**WORK ITEM**:
In the listing that follows, locate the line containing "Task: Open the Filter menu" and the line containing "Given: Switch to the Kategorien tab". Retype exactly those two lines and every line between them, and nothing more.

**DATA**:
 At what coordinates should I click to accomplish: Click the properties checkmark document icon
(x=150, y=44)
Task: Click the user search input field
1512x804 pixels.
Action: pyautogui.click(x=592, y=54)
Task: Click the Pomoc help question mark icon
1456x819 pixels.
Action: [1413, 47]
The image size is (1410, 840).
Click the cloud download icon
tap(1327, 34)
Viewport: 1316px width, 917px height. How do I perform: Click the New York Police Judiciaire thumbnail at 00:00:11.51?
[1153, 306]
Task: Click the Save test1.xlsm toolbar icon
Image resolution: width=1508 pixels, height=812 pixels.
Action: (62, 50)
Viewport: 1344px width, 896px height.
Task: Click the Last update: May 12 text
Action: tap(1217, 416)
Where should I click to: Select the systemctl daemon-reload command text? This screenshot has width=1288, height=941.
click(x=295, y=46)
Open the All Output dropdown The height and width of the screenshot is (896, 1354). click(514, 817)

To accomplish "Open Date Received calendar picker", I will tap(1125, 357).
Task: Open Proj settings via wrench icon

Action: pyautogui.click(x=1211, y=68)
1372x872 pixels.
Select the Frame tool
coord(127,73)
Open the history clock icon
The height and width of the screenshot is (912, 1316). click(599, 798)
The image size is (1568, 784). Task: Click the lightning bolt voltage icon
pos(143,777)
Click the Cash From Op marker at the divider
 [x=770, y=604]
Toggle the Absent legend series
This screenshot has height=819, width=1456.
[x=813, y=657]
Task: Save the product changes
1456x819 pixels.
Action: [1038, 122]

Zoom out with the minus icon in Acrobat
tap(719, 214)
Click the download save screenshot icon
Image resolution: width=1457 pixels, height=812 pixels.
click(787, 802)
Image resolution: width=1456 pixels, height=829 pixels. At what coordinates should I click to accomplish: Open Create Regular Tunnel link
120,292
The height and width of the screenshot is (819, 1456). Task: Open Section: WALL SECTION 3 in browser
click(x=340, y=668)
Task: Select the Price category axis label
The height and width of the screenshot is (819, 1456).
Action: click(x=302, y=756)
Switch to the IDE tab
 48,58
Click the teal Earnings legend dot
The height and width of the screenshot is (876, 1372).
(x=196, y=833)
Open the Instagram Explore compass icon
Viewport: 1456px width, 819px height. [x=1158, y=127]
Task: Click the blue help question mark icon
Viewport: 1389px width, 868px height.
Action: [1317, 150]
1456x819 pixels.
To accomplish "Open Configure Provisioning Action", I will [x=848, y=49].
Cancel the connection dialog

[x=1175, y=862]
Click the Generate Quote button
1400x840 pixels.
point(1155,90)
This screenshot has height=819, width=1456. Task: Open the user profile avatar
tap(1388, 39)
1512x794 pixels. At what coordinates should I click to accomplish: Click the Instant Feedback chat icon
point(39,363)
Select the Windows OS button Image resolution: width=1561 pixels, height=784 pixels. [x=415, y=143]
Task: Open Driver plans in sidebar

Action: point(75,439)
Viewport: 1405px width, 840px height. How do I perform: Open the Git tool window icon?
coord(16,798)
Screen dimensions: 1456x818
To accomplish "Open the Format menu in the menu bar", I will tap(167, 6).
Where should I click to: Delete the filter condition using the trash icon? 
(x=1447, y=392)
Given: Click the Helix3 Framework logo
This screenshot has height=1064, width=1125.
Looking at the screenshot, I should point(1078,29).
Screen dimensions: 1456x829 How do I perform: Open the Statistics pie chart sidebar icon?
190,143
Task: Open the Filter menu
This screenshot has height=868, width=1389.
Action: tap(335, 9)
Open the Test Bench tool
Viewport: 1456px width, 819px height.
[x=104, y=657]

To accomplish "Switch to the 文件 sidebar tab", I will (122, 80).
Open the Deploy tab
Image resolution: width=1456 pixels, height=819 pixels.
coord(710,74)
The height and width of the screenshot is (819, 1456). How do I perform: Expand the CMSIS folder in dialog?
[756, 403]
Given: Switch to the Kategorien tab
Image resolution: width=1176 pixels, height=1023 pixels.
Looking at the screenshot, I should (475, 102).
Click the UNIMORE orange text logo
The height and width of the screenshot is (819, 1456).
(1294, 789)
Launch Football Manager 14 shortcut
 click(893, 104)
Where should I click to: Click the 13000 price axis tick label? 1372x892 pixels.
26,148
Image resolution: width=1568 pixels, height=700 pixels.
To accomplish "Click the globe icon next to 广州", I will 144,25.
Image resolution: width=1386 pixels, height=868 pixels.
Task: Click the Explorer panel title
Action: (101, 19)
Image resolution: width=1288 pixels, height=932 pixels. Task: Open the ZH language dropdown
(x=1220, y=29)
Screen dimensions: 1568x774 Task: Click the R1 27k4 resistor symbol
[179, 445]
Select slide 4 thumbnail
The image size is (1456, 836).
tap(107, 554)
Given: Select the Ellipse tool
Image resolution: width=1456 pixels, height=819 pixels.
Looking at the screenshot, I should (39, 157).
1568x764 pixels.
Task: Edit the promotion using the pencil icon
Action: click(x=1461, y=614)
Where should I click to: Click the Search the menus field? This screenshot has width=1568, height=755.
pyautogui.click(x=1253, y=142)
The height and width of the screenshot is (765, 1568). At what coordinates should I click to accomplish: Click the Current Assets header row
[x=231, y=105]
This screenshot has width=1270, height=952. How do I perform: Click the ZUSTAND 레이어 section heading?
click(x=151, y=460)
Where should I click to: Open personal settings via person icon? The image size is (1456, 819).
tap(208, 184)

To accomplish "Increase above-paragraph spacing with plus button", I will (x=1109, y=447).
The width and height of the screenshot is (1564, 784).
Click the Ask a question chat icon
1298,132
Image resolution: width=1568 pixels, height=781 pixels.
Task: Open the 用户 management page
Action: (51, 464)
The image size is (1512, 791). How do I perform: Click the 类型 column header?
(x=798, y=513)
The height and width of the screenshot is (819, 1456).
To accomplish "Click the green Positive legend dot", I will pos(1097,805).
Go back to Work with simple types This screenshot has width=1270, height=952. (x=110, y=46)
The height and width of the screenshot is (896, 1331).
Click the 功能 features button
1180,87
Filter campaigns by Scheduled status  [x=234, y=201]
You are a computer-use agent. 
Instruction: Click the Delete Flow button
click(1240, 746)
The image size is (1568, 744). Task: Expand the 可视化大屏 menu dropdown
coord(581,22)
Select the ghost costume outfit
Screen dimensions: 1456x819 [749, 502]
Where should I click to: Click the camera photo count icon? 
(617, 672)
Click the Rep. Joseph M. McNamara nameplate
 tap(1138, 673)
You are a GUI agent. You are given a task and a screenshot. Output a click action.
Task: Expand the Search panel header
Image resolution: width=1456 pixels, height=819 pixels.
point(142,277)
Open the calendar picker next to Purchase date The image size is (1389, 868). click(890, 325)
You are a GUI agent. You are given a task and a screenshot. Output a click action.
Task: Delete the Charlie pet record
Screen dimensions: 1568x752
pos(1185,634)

**OUTPUT BELOW**:
Task: Open the Filter menu
This screenshot has height=868, width=1389.
Action: tap(335, 9)
Open the Test Bench tool
Viewport: 1456px width, 819px height.
[x=104, y=657]

To accomplish "Switch to the 文件 sidebar tab", I will (122, 80).
Open the Deploy tab
Image resolution: width=1456 pixels, height=819 pixels.
coord(710,74)
The height and width of the screenshot is (819, 1456). How do I perform: Expand the CMSIS folder in dialog?
[756, 403]
Given: Switch to the Kategorien tab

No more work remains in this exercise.